History of the Camera Part 2
For part 1, click here. The importance of this information is in giving you, the new camera production person, background into why things are the way that they are. We discussed progressive film rate and interlace film rate in part 1.
The 1990’s
The call was out for quality. For decades, the television signals and standards stayed exactly the same. But technology was starting to improve and though the television industry resisted change, eventually it to caved. Why did they resist? They have millions of dollars invested in equipment. You change to HD and all that expensive gear would become garage sale material.
But eventually, the call for quality started to overcome the call for everything to stay the same. Everyone agreed it would be called “High Definition” or HD, compared to Standard Definition or SD. Again, just like the RCA/Philco battles of the 1930’s, Sony and Panasonic squared off, each pushing their own standard. Sony wanted to double the NTSC quality– instead of 525 lines, they picked 1080. Panasonic chose 720 scan lines across. However, they claimed theirs wasn’t a quality loss compared to the Sony because they were doing “progressive” images like film. But Sony stuck to their guns on 1080 interlaced. Well today, the winner of the HD battle has been 1080.

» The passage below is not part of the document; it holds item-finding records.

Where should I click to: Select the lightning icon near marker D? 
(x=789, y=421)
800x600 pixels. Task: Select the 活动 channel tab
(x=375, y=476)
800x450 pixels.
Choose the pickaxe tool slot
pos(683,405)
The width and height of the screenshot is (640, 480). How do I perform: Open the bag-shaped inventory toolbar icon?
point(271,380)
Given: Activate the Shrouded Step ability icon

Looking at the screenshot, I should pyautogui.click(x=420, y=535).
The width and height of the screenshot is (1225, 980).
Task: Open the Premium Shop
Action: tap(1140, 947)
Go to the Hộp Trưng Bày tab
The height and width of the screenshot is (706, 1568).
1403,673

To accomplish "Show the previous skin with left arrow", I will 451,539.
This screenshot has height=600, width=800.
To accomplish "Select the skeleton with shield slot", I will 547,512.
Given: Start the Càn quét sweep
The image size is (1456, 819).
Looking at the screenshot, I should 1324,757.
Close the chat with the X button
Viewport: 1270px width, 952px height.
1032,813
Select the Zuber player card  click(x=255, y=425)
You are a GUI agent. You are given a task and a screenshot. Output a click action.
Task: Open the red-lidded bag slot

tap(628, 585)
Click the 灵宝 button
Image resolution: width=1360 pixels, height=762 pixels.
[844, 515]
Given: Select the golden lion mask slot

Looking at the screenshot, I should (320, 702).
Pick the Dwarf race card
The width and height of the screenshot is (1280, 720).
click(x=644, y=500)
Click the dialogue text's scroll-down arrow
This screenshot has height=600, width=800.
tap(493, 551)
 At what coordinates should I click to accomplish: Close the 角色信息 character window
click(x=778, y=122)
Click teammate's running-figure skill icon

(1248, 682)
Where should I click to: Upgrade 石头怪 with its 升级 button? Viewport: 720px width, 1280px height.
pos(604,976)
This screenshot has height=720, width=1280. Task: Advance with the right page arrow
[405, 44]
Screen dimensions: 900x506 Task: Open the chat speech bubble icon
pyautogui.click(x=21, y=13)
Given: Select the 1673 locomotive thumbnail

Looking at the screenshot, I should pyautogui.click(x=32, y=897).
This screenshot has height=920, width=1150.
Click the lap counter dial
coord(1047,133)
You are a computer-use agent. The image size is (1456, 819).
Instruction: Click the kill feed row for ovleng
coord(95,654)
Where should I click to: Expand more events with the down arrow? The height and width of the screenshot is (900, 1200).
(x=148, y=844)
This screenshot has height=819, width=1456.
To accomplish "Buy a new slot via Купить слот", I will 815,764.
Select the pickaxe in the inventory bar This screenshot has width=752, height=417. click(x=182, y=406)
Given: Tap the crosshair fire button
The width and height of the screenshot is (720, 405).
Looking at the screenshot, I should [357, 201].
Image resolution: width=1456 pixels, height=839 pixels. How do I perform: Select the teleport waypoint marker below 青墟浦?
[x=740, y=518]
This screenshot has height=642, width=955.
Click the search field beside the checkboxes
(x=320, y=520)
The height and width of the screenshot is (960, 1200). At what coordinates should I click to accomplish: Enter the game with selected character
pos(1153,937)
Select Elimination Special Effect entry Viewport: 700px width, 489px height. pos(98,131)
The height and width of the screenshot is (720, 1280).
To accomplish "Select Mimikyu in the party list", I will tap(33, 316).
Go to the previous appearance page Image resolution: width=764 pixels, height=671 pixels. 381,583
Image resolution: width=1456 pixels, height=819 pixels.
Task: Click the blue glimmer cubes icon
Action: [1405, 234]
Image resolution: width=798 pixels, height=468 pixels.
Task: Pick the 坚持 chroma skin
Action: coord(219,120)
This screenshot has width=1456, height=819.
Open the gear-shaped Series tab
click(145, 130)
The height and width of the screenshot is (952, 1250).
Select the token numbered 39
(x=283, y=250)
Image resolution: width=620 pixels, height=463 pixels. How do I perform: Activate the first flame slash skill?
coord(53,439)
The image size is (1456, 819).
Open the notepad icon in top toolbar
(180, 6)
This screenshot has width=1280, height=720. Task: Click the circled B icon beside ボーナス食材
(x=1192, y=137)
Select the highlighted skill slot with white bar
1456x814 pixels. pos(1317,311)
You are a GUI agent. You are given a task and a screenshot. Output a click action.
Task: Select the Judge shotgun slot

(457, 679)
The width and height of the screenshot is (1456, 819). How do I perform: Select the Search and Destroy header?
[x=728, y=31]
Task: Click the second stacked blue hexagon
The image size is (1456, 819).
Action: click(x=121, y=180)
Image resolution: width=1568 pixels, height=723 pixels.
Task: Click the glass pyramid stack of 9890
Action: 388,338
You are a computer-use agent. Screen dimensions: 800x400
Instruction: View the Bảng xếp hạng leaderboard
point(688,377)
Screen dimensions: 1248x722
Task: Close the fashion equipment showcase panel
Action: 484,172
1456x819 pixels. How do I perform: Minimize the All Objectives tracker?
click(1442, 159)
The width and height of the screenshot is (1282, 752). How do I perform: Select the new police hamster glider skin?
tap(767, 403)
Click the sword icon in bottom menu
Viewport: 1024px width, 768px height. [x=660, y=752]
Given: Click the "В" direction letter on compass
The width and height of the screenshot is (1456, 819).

And when HD was created, everyone wanted a wider screen, to closer match more the cinema ratios people were used to watching in the theaters, so instead of the SD square (ish), a wider rectangle was created, by making it 1920 columns by 1080 rows. The 1920 was almost 2,000 (or 2K). So now you can understand what 4K is. 6K. now 8K. It’s that column number.
Is DVD up to HD Quality?
So when a client asks for their video that you’ve shot and edited on DVD, is that HD if you shot it at 1920×1080? No. The DVD format is a Standard Definition format. The best it can do is 720×480. That’s it. Doesn’t matter if you shot on a Red camera at 8K resolution. To output your file for the DVD authoring, it will be at best, 720×480. You can play High Def from Blu-ray discs. But most clients today need delivery of their video as a file, whether uploaded to a service like weTransfer, Dropbox or Box, or placed on YouTube or Vimeo, or copied onto a thumbdrive. They just need the file. We’ll discuss the compression/decompression factors in a future lesson.
4K and Beyond
But the difference today in the adoption of new standards, is that today’s televisions can display different standards. So multiple choices are being offered. And cameras have continued to get better. Cameras have been shooting 4K for some time (so roughly 4,000 columns across by roughly 2,000 rows). Why not go ahead and create televisions that can view this jump in quality? So 4K televisions are for sale right now at Best Buy.
Why is this history lesson relevant? Today’s production cameras have all sorts for settings for file size and frame rates. It’s important to know what each of them does.